▶ _Rows of pointing data_:
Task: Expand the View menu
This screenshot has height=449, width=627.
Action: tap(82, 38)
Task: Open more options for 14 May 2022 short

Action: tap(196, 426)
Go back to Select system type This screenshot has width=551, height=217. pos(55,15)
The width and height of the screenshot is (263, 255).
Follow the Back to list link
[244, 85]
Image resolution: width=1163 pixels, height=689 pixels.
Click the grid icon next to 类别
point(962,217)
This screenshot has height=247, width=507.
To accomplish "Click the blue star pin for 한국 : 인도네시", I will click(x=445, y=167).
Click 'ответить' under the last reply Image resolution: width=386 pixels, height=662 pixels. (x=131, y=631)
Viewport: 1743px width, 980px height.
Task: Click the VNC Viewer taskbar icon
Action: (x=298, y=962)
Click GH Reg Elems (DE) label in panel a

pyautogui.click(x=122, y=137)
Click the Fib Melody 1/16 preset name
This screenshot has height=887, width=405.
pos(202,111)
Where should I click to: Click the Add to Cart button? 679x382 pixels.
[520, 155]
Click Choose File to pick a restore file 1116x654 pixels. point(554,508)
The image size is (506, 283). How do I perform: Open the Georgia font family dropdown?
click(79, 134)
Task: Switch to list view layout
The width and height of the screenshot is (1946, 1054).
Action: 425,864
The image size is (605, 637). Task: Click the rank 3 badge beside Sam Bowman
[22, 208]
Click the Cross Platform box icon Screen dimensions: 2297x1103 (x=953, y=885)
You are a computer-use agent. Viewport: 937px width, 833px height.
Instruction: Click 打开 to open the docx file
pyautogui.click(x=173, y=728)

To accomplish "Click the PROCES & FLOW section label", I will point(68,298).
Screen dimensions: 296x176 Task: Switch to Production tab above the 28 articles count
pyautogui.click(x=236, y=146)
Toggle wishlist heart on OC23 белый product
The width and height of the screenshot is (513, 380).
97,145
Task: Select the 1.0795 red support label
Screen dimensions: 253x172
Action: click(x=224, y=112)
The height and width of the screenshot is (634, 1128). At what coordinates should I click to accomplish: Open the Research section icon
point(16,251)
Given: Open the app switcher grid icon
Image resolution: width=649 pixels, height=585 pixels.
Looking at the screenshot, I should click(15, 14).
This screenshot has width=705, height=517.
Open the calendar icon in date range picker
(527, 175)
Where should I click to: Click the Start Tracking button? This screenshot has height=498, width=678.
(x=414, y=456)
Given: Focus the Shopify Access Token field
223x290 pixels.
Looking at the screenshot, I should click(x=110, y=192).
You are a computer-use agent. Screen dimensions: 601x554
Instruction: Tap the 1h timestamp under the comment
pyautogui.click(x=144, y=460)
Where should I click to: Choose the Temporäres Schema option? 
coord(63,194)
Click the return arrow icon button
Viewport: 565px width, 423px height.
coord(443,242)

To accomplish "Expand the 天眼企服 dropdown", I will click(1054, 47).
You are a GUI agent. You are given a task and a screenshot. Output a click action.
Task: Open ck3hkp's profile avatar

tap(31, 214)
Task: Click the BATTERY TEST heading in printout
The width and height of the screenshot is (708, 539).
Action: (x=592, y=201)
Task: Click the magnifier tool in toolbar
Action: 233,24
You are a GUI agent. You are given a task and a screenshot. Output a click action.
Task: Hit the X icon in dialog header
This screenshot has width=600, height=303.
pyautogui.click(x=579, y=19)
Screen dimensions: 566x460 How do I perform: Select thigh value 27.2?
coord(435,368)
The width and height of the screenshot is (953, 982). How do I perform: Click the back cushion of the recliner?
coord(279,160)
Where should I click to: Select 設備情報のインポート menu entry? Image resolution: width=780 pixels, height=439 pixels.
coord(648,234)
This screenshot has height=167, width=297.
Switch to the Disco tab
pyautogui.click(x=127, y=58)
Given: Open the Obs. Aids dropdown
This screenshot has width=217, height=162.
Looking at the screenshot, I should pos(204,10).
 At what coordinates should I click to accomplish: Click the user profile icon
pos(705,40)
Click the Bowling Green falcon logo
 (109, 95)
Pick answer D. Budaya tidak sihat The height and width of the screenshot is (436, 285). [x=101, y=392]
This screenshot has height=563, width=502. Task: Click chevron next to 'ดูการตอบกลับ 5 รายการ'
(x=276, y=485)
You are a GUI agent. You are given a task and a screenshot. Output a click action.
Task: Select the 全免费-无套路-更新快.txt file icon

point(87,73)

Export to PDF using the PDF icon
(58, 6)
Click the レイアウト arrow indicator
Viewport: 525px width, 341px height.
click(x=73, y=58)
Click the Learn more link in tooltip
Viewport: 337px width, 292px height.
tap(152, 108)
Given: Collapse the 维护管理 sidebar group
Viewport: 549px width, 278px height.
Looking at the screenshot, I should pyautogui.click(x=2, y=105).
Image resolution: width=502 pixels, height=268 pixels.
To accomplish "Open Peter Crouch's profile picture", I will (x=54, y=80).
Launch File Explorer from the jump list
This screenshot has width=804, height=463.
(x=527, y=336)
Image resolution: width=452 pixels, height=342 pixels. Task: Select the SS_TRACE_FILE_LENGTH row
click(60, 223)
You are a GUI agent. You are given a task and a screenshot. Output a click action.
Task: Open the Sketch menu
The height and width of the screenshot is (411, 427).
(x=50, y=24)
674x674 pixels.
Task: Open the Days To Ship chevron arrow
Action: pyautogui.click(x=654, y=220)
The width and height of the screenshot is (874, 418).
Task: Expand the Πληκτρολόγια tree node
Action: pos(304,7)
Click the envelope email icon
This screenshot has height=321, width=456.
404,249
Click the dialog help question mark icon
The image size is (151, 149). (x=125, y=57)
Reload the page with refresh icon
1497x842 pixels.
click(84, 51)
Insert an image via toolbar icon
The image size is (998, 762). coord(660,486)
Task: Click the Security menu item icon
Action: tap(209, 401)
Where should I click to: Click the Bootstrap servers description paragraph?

▶ _Task statement_:
Write out the lines starting at the one containing "The image size is (506, 283)." and ending at the one containing "Click the Cross", both included, and nothing else.

▶ _Complete output_:
The image size is (506, 283). How do I perform: Open the Georgia font family dropdown?
click(79, 134)
Task: Switch to list view layout
The width and height of the screenshot is (1946, 1054).
Action: 425,864
The image size is (605, 637). Task: Click the rank 3 badge beside Sam Bowman
[22, 208]
Click the Cross Platform box icon Screen dimensions: 2297x1103 (x=953, y=885)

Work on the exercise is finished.